Chacun connaît les chiffres : la population mondiale devrait atteindre 9,8 milliards d’habitants en 2050 ; et plus encore si se poursuit la tendance récente à une réduction de la scolarisation des filles. La plus grande partie de cette population vivra dans les pays en développement (87% vs. 77% en 2022), en ville (68% vs. 55% en 2022) ; elle aura entre 15 et 64 ans (63% vs. 65% en 2022) avec une espérance de vie moyenne de 76.8 ans (vs. 72.8 en 2022). Il y aura 2, 5 milliards d’Africains et 1,7 milliards d’Indiens. Sur les 8 pays représentant la moitié de la croissance démographique mondiale, 5 seront africains : la République démocratique du Congo, l’Égypte, l’Éthiopie, la Tanzanie et le Nigeria, qui, au rythme actuel aura 790 millions d’habitants en 2100 avec une ville, Lagos, de 100 millions d’habitants. L’âge moyen en Afrique sera de 17 ans contre 42 ans en Europe, et plus encore au Japon, en Corée du Sud, et en Allemagne. Le nombre des plus de 80 ans aura triplé, de 150 à 450 millions.

Ceci n’ira pas sans d’énormes mouvements de population : pour le moment, moins de 0,1% de la population africaine émigre chaque année hors d’Afrique et les subsahariens, qui sont aujourd’hui 10 millions en Europe, contre un million en 1960, ne représentent encore que 10% des migrants du monde.

En 2050, qu’on le veuille ou non, on assistera à un jeu de vases communicants démographiques à cause des problèmes climatiques, alimentaires, politiques et religieux. Plus de   400 millions de personnes devraient avoir choisi de vivre dans un autre continent que celui où elles sont nées. Bien plus nombreux encore seront ceux qui auront bougé à l’intérieur de leur propre continent, de la campagne à la ville, d’un pays à l’autre.

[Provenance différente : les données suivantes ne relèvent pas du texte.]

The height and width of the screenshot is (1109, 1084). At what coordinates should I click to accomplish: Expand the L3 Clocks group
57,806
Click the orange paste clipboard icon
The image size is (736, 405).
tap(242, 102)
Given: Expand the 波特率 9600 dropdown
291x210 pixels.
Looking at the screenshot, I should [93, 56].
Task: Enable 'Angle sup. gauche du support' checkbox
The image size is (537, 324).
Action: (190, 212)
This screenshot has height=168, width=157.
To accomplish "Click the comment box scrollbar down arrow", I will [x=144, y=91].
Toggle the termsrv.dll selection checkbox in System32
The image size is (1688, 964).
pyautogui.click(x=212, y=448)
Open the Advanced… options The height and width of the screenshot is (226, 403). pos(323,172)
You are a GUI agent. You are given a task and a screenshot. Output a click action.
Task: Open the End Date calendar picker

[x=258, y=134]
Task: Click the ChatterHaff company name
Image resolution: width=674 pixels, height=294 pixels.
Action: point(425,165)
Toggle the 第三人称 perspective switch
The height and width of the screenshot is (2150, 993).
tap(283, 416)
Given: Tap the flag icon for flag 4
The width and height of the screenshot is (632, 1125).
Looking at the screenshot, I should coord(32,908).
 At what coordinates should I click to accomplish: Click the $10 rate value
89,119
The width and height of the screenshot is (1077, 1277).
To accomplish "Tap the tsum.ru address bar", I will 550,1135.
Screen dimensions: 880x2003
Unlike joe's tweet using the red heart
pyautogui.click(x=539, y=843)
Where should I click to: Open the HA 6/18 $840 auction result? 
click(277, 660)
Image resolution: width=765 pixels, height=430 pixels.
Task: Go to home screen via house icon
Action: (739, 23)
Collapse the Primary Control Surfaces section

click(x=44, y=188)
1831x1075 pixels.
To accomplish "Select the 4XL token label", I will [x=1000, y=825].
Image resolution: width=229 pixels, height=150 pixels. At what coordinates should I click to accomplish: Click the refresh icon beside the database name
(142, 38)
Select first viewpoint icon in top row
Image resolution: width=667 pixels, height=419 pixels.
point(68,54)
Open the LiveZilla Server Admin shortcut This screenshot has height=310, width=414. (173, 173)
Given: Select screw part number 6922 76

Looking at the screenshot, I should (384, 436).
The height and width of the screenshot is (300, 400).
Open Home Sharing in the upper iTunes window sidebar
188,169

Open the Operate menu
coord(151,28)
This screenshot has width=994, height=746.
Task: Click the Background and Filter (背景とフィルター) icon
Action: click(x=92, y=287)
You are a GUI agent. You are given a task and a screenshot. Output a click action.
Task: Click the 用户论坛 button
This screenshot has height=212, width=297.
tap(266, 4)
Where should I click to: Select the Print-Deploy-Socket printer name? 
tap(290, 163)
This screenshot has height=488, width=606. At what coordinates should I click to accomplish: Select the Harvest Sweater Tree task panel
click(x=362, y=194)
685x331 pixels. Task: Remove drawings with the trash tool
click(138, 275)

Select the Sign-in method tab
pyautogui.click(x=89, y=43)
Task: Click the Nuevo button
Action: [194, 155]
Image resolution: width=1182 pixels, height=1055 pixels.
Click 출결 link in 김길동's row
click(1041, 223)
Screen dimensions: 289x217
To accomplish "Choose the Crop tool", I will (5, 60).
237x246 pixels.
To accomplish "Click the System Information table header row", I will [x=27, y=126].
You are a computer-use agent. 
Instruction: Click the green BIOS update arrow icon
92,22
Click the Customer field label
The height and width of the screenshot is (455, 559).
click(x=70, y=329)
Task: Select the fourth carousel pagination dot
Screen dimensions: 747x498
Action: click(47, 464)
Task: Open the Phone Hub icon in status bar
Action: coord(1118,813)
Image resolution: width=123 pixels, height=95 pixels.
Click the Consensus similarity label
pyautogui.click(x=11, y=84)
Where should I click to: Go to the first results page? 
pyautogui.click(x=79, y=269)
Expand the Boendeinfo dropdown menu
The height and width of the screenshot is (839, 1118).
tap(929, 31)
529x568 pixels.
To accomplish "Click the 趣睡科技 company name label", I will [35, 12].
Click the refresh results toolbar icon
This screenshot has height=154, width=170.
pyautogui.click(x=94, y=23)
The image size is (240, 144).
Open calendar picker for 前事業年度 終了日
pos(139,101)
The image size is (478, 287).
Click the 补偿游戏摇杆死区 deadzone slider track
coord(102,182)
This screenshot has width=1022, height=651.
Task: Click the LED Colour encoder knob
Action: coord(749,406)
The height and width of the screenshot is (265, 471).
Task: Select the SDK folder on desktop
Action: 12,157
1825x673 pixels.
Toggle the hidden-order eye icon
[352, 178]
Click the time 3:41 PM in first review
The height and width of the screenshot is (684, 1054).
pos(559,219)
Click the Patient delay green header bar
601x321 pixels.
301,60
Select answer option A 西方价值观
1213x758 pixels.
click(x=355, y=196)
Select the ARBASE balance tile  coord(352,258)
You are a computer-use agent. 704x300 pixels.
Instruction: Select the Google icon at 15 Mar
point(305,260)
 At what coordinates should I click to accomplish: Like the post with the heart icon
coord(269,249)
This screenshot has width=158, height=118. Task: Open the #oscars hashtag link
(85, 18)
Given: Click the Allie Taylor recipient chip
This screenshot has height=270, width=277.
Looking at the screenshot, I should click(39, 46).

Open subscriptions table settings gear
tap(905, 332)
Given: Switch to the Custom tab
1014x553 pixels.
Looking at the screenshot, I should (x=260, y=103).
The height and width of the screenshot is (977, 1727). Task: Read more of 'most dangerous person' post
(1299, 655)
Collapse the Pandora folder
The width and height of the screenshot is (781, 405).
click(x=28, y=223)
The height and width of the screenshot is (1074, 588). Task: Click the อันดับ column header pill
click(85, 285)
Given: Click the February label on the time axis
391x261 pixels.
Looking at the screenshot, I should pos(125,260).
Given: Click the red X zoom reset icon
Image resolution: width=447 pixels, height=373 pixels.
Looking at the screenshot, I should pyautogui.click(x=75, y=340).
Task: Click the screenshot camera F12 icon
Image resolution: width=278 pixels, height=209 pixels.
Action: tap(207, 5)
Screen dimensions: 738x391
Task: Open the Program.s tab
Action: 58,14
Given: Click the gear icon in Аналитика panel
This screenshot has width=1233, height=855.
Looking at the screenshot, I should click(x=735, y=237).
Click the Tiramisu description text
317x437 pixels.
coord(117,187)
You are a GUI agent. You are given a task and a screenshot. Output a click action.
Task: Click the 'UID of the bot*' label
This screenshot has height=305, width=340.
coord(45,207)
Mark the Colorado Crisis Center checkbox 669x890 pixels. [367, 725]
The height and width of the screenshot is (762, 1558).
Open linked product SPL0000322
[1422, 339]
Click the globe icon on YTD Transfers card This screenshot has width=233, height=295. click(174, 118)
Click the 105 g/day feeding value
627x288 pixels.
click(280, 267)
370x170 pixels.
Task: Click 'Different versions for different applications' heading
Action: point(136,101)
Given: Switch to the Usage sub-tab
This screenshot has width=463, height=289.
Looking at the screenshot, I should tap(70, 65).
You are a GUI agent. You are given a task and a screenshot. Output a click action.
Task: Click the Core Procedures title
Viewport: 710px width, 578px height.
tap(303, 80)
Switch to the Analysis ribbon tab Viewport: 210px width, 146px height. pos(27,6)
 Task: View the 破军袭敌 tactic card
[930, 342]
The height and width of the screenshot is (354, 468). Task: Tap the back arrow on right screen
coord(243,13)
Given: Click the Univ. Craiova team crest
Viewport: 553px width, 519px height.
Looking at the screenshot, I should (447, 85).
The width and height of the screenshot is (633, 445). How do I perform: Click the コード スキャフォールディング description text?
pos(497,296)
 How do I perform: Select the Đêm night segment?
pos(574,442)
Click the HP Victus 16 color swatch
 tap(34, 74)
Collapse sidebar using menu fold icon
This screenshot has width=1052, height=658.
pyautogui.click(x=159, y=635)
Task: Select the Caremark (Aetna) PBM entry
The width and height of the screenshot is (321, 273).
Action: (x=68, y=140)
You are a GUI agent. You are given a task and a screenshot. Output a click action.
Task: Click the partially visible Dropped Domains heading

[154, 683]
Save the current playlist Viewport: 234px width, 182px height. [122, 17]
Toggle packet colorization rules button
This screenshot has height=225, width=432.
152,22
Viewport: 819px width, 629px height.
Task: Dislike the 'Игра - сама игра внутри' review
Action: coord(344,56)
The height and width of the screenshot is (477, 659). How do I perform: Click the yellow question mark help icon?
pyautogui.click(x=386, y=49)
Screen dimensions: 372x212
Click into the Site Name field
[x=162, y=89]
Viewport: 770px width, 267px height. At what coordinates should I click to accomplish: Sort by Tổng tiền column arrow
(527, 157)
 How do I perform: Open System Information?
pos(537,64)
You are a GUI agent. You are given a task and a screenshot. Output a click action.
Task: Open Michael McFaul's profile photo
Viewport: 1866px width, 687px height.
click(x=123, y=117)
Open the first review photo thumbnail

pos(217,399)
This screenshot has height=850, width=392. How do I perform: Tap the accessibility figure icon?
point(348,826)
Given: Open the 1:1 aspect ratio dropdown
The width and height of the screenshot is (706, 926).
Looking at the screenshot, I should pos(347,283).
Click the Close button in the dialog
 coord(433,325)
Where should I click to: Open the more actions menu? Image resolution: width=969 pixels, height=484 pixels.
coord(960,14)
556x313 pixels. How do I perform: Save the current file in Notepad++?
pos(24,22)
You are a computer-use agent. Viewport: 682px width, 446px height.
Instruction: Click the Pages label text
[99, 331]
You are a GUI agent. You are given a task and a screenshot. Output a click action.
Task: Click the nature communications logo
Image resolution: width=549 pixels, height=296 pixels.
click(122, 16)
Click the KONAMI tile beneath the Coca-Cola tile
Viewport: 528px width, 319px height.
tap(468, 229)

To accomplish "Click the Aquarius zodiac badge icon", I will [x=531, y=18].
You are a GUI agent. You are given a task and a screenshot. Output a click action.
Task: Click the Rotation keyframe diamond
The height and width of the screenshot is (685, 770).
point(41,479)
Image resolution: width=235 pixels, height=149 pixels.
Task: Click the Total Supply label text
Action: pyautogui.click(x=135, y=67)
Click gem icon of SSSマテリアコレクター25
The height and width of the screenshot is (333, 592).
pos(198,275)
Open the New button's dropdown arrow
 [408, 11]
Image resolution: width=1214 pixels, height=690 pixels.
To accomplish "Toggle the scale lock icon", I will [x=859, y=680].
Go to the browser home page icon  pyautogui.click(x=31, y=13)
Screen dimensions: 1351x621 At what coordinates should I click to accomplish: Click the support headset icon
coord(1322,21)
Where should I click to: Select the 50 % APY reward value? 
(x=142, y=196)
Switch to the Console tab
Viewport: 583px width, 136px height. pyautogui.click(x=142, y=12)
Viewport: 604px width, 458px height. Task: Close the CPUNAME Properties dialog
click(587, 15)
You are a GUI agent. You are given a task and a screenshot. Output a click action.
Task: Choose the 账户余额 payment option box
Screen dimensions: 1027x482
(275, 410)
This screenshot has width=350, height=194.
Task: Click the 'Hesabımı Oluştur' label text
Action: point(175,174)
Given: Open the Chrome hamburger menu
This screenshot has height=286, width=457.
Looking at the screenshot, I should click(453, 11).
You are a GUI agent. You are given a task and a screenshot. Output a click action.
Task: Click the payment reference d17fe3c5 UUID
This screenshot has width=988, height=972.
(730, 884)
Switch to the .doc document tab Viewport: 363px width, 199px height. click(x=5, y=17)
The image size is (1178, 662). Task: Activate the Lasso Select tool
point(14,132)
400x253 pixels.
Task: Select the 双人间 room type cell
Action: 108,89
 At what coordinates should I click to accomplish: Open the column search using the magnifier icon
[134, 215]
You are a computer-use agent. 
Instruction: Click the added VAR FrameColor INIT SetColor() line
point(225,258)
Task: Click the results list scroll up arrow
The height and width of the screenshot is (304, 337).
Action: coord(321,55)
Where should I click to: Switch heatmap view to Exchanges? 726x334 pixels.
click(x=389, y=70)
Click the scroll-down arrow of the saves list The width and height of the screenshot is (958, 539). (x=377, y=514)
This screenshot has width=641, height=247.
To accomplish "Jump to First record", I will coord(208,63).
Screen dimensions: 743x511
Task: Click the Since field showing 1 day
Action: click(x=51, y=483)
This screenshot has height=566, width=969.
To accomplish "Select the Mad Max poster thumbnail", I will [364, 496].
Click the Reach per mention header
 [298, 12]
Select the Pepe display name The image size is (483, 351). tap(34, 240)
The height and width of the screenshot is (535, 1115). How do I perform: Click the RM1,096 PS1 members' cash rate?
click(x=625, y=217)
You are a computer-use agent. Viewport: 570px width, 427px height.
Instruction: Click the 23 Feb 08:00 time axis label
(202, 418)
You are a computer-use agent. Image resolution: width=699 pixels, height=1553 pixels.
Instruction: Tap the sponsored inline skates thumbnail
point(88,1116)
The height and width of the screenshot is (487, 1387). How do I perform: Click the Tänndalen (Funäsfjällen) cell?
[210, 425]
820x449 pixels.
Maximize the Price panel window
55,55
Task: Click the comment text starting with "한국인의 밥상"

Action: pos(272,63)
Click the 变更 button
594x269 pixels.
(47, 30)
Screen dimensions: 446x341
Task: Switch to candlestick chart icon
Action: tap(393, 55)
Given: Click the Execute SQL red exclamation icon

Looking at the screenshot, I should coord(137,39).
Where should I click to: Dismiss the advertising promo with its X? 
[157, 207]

Aujourd’hui, ces migrations sont des drames pour ceux qui sont contraints à l’exil et pour les pays qu’ils quittent, qui se voient privées d’une part essentielle de leur jeunesse. Elles provoquent aussi bien des tensions dans les pays qui sont réticents à les recevoir. Si elles sont mal gérées, elles conduiront à des conflits, amèneront l’extrême droite au pouvoir dans de très nombreux pays et briseront des centaines de millions de vies.

Si cela était bien géré, si ces migrations étaient organisées d’une façon humaine, si les migrants étaient formés et intégrés décemment dans leurs pays d’accueil, pour en protéger l’identité culturelle, ces mouvements de population seraient utiles à tous. Ils allègeraient la charge financière des pays émergents, leur apportant la partie transférée des salaires gagnés par les migrants au Nord et ils fourniraient aux pays du Nord une main-d’œuvre qualifiée et non qualifiée, pour compenser leur effondrement démographique, et pour financer leurs retraites par répartition.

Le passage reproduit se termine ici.